Les deux derniers auteurs que vous citez, cher Jean-Marc, formulent dans des termes inutilement savants une ancienne question, qu'exposent les grammairiens philosophes du XVIIIe siècle, dont César Du Marsais, et à laquelle se réfère implicitement Renaud Camus, quand il limite les "figures" au "style".
Du Marsais, citant Boileau, écrit (Des tropes, 1730) : "il se fait plus de figures en un seul jour de marché à la halle, qu'il ne s'en fait en plusieurs jours d'assemblées académiques". C'était au XVIIIe siècle une autre façon de se demander quel est l'état "normal" (ou le degré zéro) du discours : le discours sans marques ou sans figures ou le discours où fourmillent les marques ou les figures. Du Marsais pense que la langue commune, dans les usages ordinaires, n'est qu'une succession de figures : "bien loin que les figures s'éloignent du langage ordinaire des hommes, ce serait au contraire les façons de parler sans figures qui s'en éloigneraient, s'il était possible de faire un discours où il n'y eût que des expressions non figurées".

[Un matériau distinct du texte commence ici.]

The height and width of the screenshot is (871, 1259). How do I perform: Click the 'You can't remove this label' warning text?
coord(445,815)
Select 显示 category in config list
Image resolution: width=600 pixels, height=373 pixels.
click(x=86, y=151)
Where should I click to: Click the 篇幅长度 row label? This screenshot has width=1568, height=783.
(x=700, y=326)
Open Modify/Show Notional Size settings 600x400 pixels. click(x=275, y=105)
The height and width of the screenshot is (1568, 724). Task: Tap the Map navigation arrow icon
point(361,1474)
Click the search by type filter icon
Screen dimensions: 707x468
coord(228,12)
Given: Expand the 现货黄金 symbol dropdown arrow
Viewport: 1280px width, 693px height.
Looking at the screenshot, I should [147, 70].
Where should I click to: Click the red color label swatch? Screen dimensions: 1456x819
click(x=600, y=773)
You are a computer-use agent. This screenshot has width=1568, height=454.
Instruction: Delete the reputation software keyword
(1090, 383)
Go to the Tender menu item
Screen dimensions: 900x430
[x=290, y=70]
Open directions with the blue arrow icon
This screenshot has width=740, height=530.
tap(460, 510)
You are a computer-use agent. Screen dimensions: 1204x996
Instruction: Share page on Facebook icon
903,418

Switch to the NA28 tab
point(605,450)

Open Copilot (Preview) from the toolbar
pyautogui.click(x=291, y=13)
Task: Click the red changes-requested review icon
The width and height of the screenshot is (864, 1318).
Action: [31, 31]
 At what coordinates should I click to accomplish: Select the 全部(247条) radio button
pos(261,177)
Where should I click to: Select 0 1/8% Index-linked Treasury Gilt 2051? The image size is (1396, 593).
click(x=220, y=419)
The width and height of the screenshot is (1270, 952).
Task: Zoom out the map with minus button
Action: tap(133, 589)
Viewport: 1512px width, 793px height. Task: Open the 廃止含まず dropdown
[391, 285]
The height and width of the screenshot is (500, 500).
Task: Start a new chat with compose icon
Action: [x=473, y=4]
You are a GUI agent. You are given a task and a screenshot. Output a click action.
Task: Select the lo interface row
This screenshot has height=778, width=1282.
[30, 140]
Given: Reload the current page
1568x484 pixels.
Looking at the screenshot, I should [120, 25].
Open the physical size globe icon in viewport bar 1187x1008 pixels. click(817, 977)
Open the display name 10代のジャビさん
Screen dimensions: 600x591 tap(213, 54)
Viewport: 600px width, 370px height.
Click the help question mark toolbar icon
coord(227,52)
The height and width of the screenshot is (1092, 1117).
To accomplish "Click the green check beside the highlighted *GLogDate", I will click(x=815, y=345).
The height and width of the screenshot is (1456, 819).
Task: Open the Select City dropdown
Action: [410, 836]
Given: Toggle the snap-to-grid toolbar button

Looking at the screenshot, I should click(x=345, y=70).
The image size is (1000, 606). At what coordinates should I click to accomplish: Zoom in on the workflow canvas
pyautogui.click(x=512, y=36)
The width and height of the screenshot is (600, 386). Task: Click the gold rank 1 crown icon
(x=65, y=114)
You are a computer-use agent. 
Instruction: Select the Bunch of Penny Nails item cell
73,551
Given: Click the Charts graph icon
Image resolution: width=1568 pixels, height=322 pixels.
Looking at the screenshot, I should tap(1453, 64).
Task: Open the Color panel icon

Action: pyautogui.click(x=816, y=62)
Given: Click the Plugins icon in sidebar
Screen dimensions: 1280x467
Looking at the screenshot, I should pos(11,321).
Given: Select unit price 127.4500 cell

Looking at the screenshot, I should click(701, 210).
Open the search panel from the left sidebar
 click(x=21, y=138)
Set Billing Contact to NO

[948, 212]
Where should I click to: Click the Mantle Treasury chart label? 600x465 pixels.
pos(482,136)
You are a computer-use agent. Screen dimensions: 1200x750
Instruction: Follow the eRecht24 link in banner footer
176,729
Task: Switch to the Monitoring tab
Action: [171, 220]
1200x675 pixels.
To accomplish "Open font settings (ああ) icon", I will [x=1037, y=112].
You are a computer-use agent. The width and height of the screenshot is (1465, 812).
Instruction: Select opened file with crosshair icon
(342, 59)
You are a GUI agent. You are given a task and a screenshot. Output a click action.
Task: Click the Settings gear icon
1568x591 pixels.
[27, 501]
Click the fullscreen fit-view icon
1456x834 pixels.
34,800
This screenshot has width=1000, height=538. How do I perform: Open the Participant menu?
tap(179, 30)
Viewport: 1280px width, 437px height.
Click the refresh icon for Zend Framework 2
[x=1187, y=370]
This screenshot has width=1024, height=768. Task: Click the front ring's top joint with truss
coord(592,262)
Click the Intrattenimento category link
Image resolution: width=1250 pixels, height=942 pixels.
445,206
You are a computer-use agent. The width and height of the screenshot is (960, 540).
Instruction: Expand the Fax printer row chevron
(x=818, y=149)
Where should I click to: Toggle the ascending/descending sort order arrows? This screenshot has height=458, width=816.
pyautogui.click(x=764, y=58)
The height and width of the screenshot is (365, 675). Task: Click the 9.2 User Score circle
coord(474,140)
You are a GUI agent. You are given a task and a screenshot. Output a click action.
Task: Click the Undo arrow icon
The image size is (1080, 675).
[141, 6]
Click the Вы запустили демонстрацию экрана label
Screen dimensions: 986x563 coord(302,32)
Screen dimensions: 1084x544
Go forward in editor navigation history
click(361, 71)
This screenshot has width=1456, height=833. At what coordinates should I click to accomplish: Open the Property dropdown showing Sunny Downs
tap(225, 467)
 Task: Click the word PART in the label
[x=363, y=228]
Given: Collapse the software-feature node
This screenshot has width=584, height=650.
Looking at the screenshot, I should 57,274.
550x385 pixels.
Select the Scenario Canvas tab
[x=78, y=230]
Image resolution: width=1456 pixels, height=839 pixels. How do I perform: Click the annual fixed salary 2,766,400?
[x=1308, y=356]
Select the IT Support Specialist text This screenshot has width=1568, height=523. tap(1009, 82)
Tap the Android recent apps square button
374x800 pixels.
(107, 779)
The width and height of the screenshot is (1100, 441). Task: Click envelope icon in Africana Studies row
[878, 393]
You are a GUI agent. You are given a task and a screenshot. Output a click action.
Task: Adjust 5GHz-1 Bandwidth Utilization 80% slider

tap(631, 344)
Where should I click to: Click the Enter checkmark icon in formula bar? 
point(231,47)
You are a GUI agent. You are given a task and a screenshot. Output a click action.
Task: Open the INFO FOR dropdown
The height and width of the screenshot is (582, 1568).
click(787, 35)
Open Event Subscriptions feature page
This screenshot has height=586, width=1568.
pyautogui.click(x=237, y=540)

Dans une certaine mesure, l'idéal du degré zéro de l'écriture (Barthes, 1953), qui se réalise, entre autres récits, dans "L'Etranger", reformule dans des termes différents cette vieille question (en finir avec les marques de style qui signalent la littérature comme Littérature). Bien entendu, l'expression que donnent à cette question ces messieurs de la stylistique est sottement provocatrice : ou "l’anacoluthe marque un fait de niveau de langage populaire" ou "elle n’est qu’un fantôme provoqué par la scolarité officielle, qui hante les bords avancés de la création littéraire» (ces messieurs ne sont pas très regardants sur le choix de leurs propres figures : s'ils étaient écrivains, je ne gouterais pas de leur brouet).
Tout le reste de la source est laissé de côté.